I've also had some successes with doing just a little bit (5-10 minutes or so) of cardio exercise for getting rid of headaches, although it sure isn't tempting to do it when the pain is on! But you would be surprised. Do not, however, attempt this if you believe you may be coming down with a cold or other illness; in that case, let your body rest.

Replied by Jc (siafulinux)
Savannah, Georgia
04/21/2011
[YEA]   I discovered a couple of years ago that whenever I got a headache and I drank a few cups of water, it almost always went away. I've been doing that ever since. I rarely get headaches these days since I try to drink at least 12 cups a day now.

White Willow Bark  
3 User Reviews | 1 YEA

Posted by Amber (Portland, Oregon) on 03/27/2009

[YEA]  White Willow Bark helped immensely when years ago I was getting intensely-amazing headaches, each afternoon, which I could not get rid of with even the strongest otc med: exedrin, and most certainly there was no end in sight. I was using so many otc headach pills that I developed gastrointestinal bleeding. This was the first time I consulted a health food store owner for natural remedies, and successfully was cured. She suggested White Willow Bark, and peppermint tea. The WWB didn't work immediately, but I believe within a few days that my headaches absolutely vanished, and never came back, at least in those circumstances.

Replied by Mary
Clemmons, Nc
03/20/2015
Hi, I'm trying to get some information about white willow bark supplements. I had read a comment somewhere on EC that this remedy had a negative side effect but I can't remember what it specifically said. I was wondering if you could lead me to some idea about it for my own information.

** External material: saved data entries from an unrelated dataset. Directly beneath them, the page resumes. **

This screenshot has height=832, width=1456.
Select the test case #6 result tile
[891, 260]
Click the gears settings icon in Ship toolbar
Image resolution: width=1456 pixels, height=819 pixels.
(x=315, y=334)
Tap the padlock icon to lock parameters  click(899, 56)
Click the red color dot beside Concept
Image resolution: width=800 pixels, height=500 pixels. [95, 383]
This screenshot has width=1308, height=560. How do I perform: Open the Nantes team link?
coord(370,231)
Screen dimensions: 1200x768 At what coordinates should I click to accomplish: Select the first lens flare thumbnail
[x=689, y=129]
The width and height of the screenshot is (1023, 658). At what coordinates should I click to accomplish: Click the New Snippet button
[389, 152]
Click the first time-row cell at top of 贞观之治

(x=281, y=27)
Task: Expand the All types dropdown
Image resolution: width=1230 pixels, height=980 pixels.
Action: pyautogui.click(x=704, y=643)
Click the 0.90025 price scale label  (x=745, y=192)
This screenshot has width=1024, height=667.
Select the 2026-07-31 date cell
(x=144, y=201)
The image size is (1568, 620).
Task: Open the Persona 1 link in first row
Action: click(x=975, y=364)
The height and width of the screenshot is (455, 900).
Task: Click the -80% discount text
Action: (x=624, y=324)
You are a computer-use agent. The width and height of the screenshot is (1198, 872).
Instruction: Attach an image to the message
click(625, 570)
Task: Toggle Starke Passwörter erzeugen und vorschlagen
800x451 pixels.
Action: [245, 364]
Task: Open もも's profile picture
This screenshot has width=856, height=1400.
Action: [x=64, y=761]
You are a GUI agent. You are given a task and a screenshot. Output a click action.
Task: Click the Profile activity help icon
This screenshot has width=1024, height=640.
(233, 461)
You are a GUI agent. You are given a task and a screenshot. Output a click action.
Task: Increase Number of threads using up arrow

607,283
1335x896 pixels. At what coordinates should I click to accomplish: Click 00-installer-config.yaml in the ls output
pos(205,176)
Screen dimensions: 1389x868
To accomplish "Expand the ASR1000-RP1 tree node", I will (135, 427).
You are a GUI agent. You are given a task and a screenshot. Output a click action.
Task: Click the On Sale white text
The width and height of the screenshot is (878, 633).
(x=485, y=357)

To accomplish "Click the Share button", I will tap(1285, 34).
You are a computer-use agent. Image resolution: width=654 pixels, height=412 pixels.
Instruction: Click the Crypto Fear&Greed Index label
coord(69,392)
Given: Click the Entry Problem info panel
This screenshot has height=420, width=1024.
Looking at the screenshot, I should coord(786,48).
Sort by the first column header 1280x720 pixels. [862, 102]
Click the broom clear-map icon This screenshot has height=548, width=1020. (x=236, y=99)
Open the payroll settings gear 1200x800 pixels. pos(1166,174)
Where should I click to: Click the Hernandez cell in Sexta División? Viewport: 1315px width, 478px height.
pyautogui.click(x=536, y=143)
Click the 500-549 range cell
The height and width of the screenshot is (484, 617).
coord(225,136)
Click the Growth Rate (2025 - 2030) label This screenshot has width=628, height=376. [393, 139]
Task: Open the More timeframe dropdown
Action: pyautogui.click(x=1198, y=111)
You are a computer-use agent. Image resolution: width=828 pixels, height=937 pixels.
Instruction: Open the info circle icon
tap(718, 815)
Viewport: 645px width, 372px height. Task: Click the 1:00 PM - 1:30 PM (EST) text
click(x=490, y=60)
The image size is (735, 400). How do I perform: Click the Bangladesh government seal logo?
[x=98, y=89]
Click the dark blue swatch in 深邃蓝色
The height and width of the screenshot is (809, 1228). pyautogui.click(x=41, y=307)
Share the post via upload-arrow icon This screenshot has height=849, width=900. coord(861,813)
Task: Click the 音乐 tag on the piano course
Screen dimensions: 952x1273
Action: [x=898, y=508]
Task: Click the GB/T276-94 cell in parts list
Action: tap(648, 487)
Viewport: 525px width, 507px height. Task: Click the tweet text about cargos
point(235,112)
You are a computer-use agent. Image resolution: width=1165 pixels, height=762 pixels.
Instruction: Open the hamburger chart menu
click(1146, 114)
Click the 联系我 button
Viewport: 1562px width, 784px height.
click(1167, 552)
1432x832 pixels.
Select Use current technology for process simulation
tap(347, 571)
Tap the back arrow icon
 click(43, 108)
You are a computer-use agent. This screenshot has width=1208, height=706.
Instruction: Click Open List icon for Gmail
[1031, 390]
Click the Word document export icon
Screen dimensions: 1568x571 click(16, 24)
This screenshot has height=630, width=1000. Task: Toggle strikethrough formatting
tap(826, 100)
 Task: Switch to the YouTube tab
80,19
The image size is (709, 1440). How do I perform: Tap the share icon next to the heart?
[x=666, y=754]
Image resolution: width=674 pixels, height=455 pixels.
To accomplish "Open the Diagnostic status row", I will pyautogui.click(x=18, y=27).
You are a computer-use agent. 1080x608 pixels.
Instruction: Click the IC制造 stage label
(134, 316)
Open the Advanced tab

I love your website and haven't contributed anything yet but have spent hours reading various pages. It's a wonderful site for people to use. Thank you so much! Mary

Replied by Mama To Many Donate

Tennessee
03/20/2015
Dear Mary,

I have used White Willow Bark over the years on and off. No one in my family has ever had a side effect. But of course, that does not mean there are no side effects. Everyone is different. Some cautions that I read about in my Herb reference books are the following:

Mark Penderson, author of Nutritional Herbology, reports of at least one instance of someone finding it to be too harsh for his stomach. At the same time, Philip Fritchey, in Practical Herbalism, explains why it is gentler on the stomach than aspirin.

Philip Fritchie, in his book, Practical Herbalism, cautions that anyone with an aspirin allergy should probably avoid White Willow because it contains Salicin, which is the precursor to acetylsalicylic acid (aspirin.)

Because of the risk of Reye's disease, aspirin is not recommended for children with the flu or chicken pox. For that reason, it may be wise to not give children white willow any time aspirin would not be recommended.

I would tend to think that because aspirin thins the blood and should not be taken prior to surgery, white willow could have the same effect. But I do not find any information that says it does. In fact, Philip Fritchey, in his book, Practical Herbalism, lists it as a remedy for internal bleeding. But I would tend to err on the side of caution and not use it a couple of weeks prior to surgery.

I hope all of that does not sound scary or intimidating. White Willow is considered very safe, and we have found it to be so. Humbart Santillo, author of Natural Healing with Herbs, offers no cautions in his description of White Willow.